* [Excerpt]:

....................

Finally, in 2007, Pain Wears No Mask was accepted and published by a new publisher on the block. It gained a good selection of reviews. Two psychic spy thrillers followed from the same publisher, both very popular. Then, sadly, the publisher shut its doors and I was left with three books effectively out of print. And that’s where they are now.
 
An excerpt: Policewoman Maggie Weaver is in a hospital run by nuns, recovering from serious trauma; she’s bitter, heartbroken. Unlike the rest of the book, this section is third person, for good reasons.

....................

* [Stored items]:
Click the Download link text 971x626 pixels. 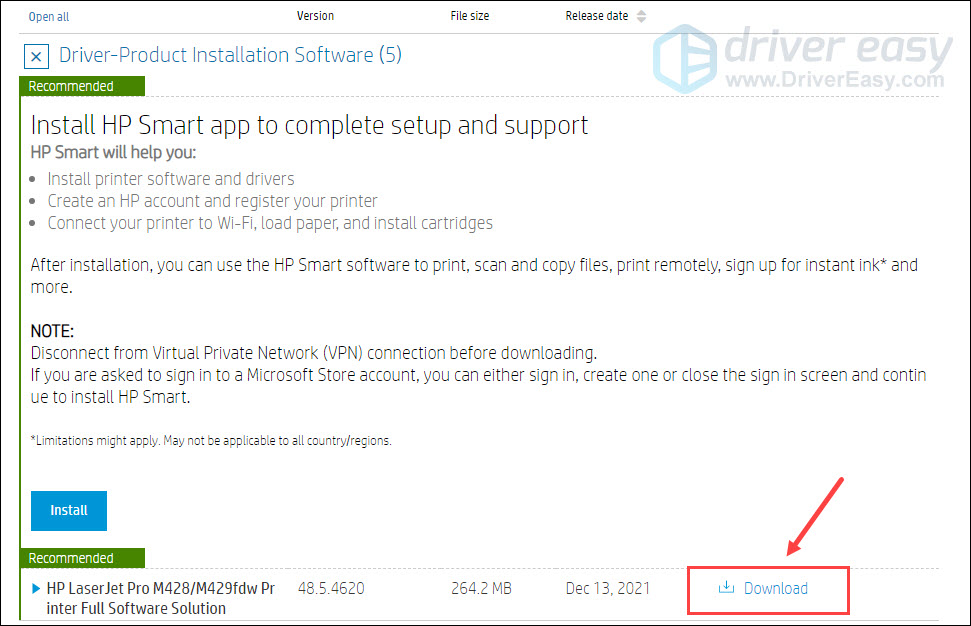pos(775,588)
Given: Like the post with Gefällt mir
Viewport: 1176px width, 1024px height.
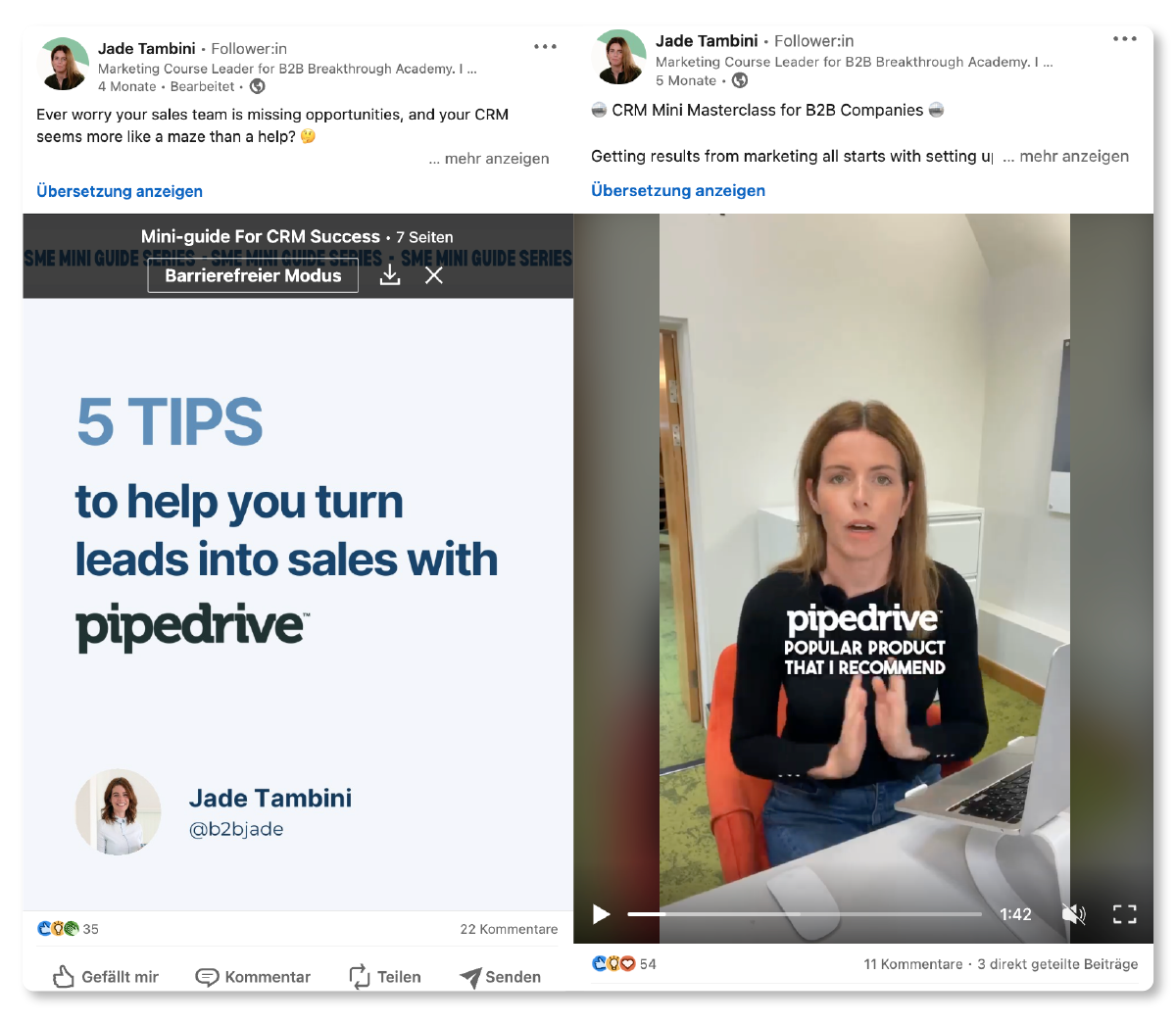Looking at the screenshot, I should 106,976.
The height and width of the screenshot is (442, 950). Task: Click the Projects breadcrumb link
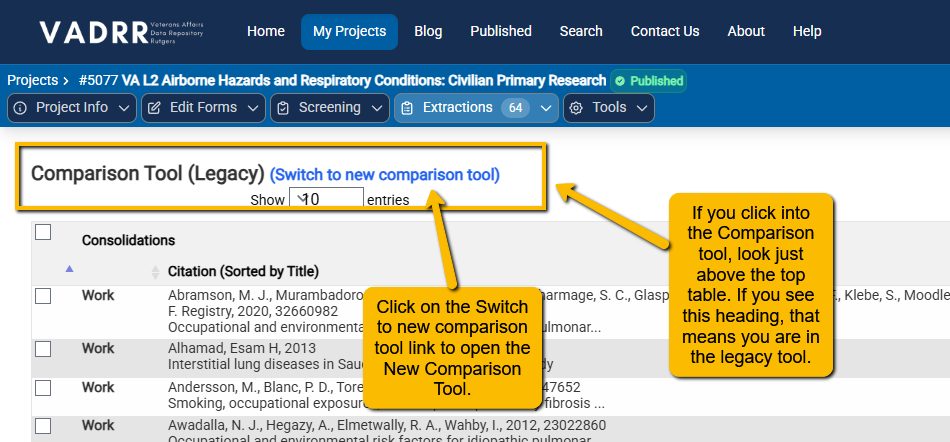coord(33,81)
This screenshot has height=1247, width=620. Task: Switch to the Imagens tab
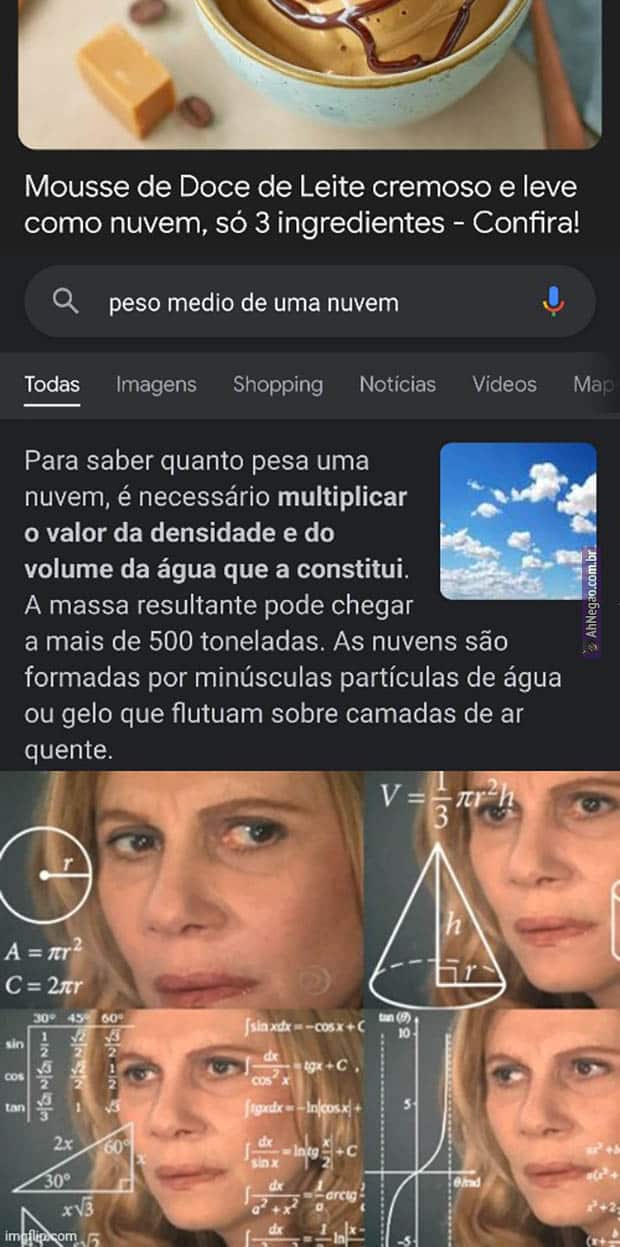[156, 384]
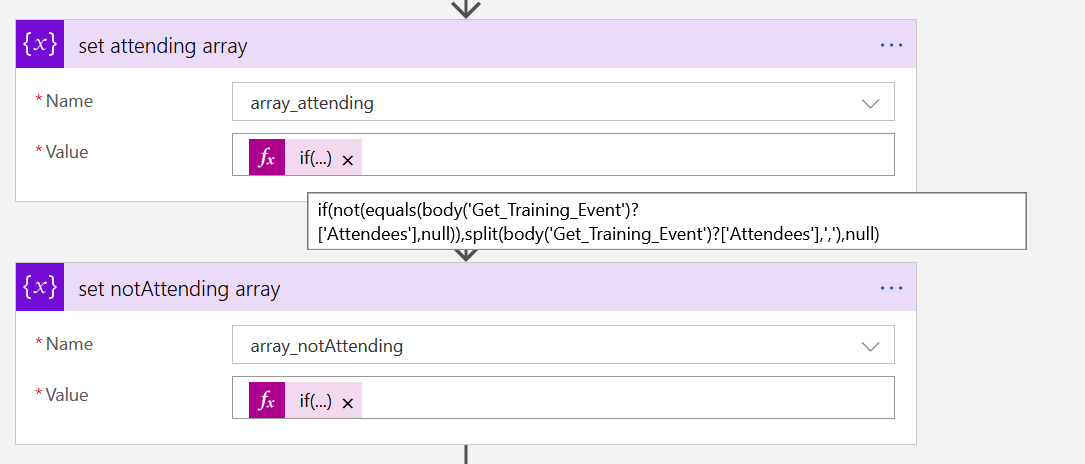Viewport: 1085px width, 464px height.
Task: Select the Name field showing array_attending
Action: tap(540, 103)
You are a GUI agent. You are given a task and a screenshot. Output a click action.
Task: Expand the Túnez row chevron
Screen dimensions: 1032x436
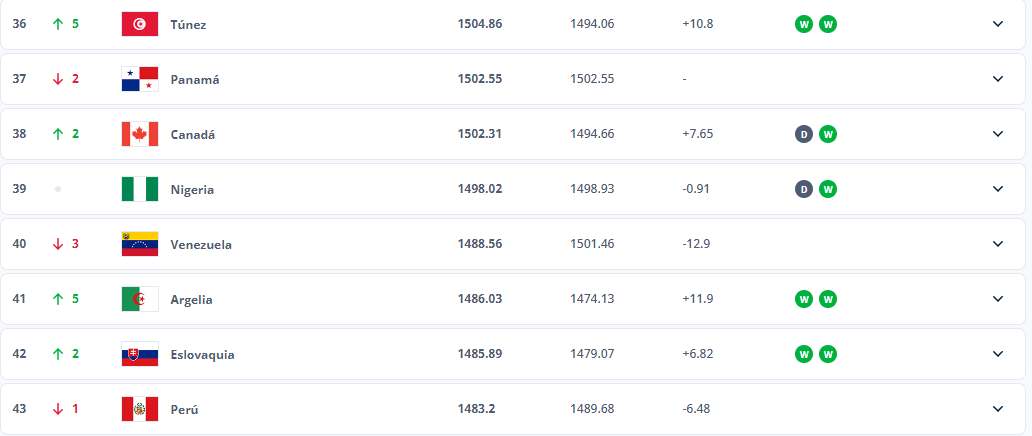998,24
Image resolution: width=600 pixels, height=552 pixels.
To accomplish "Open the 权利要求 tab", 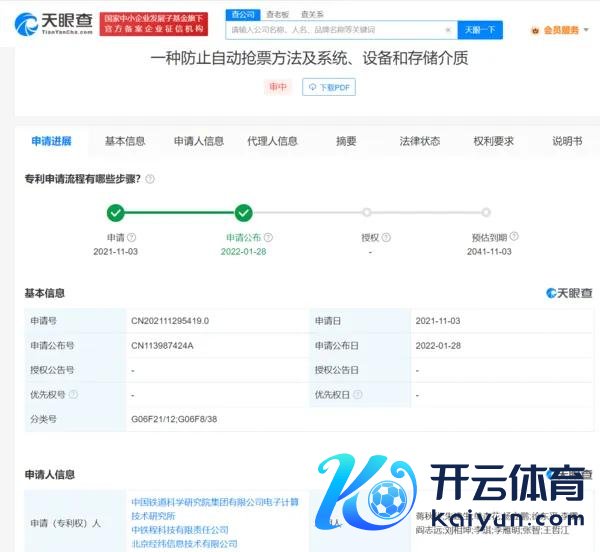I will coord(493,141).
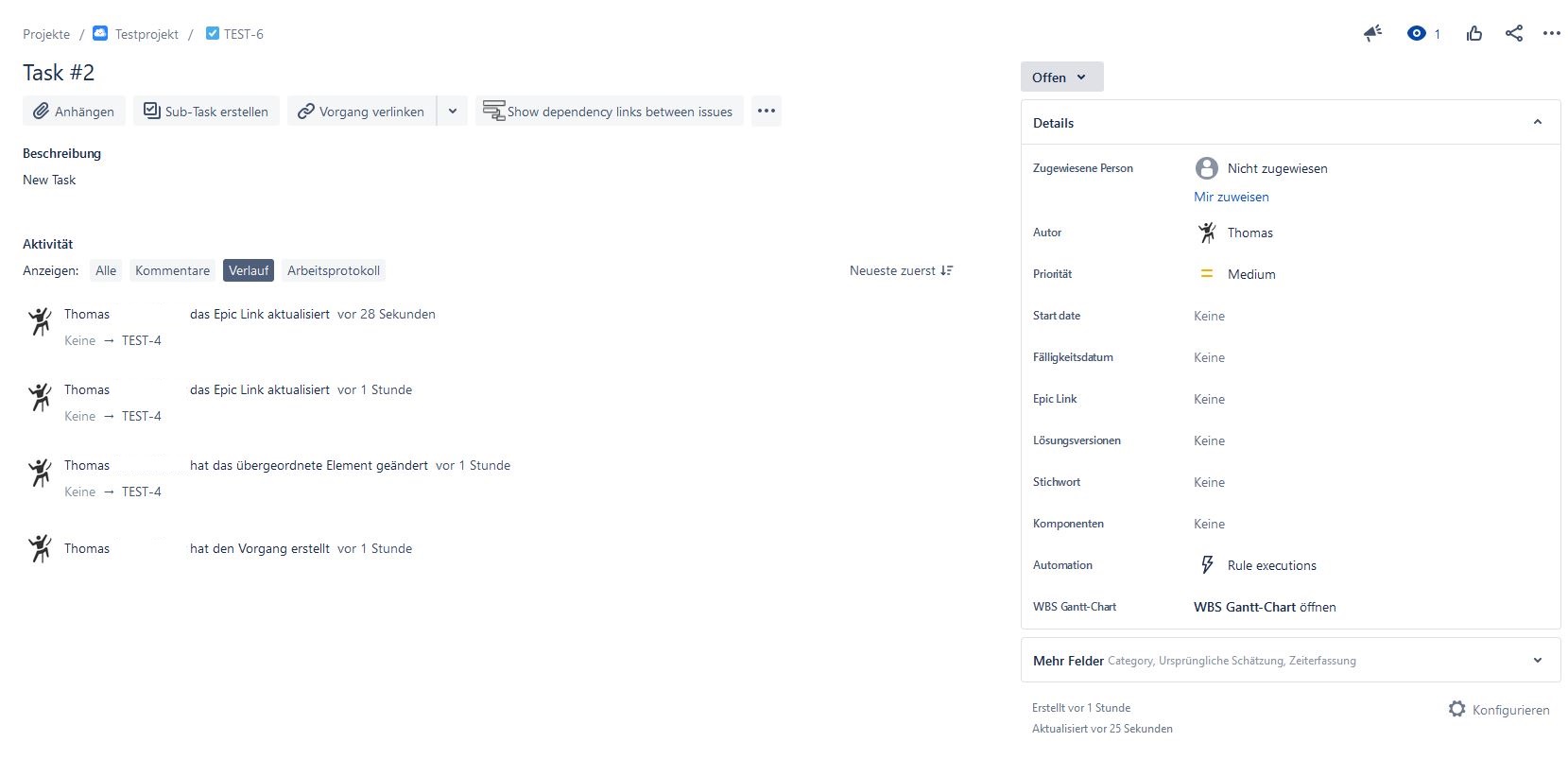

....................

* [What this exercise asks]:
a - Reproduce everything in the passage about the book's publication from "Finally, in 2007, Pain" down to "they are now.".
b - According to the passage about the book's publication, in what year was Pain Wears No Mask accepted and published?

* [Results by task]:
a -
Finally, in 2007, Pain Wears No Mask was accepted and published by a new publisher on the block. It gained a good selection of reviews. Two psychic spy thrillers followed from the same publisher, both very popular. Then, sadly, the publisher shut its doors and I was left with three books effectively out of print. And that’s where they are now.

b - 2007